Profenal Side Effects

Generic Name: suprofen ophthalmic

Note: This page contains side effects data for the generic drug suprofen ophthalmic. It is possible that some of the dosage forms included below may not apply to the brand name Profenal.

It is possible that some side effects of Profenal may not have been reported. These can be reported to the FDA here. Always consult a healthcare professional for medical advice.

For the Consumer

Applies to suprofen ophthalmic: ophthalmic solution

Serious side effects are not expected with this medication.

Some eye burning, stinging, irritation, itching, redness, or sensitivity to light may occur. Continue to use suprofen ophthalmic (the active ingredient contained in Profenal) and talk to your doctor about any side effects that you experience.

For Healthcare Professionals

Applies to suprofen ophthalmic: ophthalmic solution


In general, suprofen is well tolerated. Much of the available side effect data is from studies utilizing orally administered suprofen.


Ocular side effects associated with suprofen ophthalmic (the active ingredient contained in Profenal) solution have included local discomfort and irritation upon application, itching, redness, iritis, chemosis, photophobia, or punctate epithelial staining in less than 0.5% of patients.


Hypersensitivity reactions to suprofen have rarely been reported. Contact dermatitis has been associated with topically administered suprofen.


Gastrointestinal side effects associated with orally administered suprofen have included mild gastrointestinal disturbances. Nausea, diarrhea, constipation, gastralgia or dyspepsia occur in up to 7% of patients.

The relative incidence of gastrointestinal bleeding associated with orally administered suprofen is significantly less compared to aspirin.

Nervous system

Nervous system side effects have been associated with orally administered suprofen, and include headache, drowsiness, dizziness, and somnolence.


Renal side effects including new or worsened renal dysfunction has not been associated with the use of suprofen ophthalmic (the active ingredient contained in Profenal) solution, but is the main reason why the use of orally administered suprofen has been limited in the US. The manufacturer concluded that the mechanism was most likely intratubular precipitation of uric acid with tubular obstruction (suprofen increases renal excretion of uric acid).
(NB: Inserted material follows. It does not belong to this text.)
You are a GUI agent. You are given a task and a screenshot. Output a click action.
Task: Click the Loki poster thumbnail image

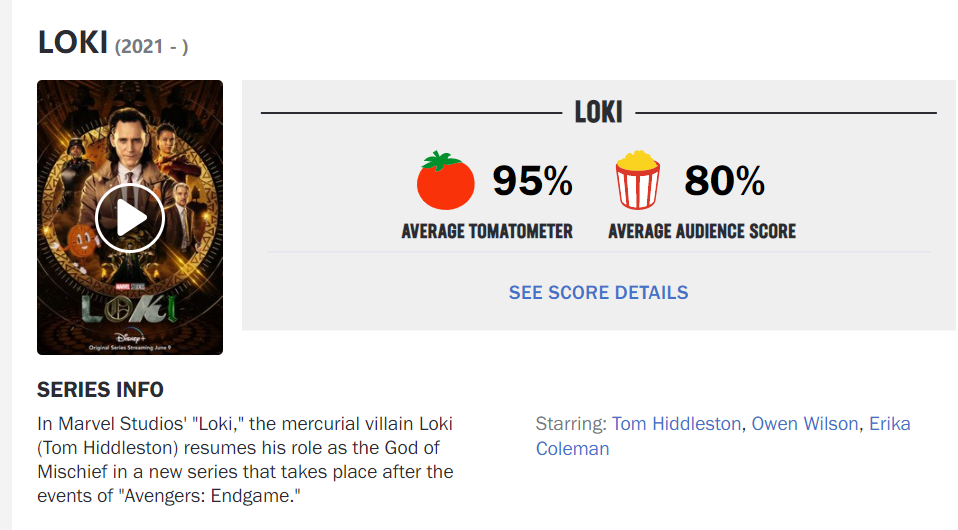[130, 217]
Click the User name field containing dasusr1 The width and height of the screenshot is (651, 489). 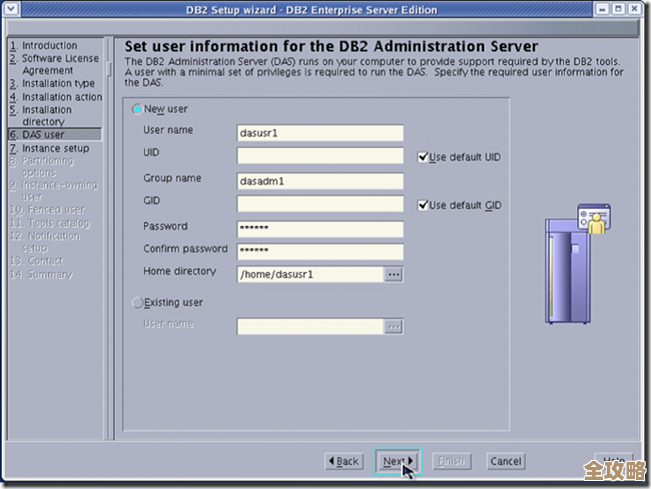320,132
Rarely, interstitial nephritis and mild reversible renal failure have been associated with intravenously or orally administered suprofen.

During a five-year period in Europe, when approximately 3 to 5 million people used the drug as an orally administered antiinflammatory agent, only 3 reports of flank pain associated with suprofen were reported to the manufacturer. In the US, however, 163 cases of acute flank pain syndrome were reported from approximately 700,000 persons using the drug. Unlike renal complications from other NSAIDs, the syndrome of flank pain and mild acute renal failure tends to appear suddenly after smaller (600 mg) single doses.

Especially in "salt-retaining" states (congestive heart failure, liver cirrhosis, nephrosis, preexisting renal insufficiency, dehydration, or decreased effective circulating blood volume), suprofen, like other NSAIDs, can reduce renal blood flow and glomerular filtration rate, reduce sodium excretion, inhibit prostaglandin-dependent renin secretion (which can cause hyperkalemia), enhance the antidiuretic effects of vasopressin, and reduce the antihypertensive efficacy of some drugs.

An allergic mechanism has been suspected in some cases of interstitial nephritis due to the presence of acute renal failure, eosinophilia, positive gallium scanning, and the chronological relationship to the use of suprofen.


Cardiovascular side effects including rare cases of elevated blood pressure have been reported after the use of orally administered suprofen. A cause-and-effect relationship with suprofen has not been shown.


Hematologic side effects including rare cases of hematologic abnormalities (hemolytic anemia, mild leukopenia) have been associated with orally administered suprofen.

Disclaimer: Every effort has been made to ensure that the information provided is accurate, up-to-date and complete, but no guarantee is made to that effect. In addition, the drug information contained herein may be time sensitive and should not be utilized as a reference resource beyond the date hereof. This material does not endorse drugs, diagnose patients, or recommend therapy. This information is a reference resource designed as supplement to, and not a substitute for, the expertise, skill , knowledge, and judgement of healthcare practitioners in patient care. The absence of a warning for a given drug or combination thereof in no way should be construed to indicate safety, effectiveness, or appropriateness for any given patient. does not assume any responsibility for any aspect of healthcare administered with the aid of materials provided. The information contained herein is not intended to cover all possible uses, directions, precautions, warnings, drug interactions, allergic reactions, or adverse effects. If you have questions about the substances you are taking, check with your doctor, nurse, or pharmacist.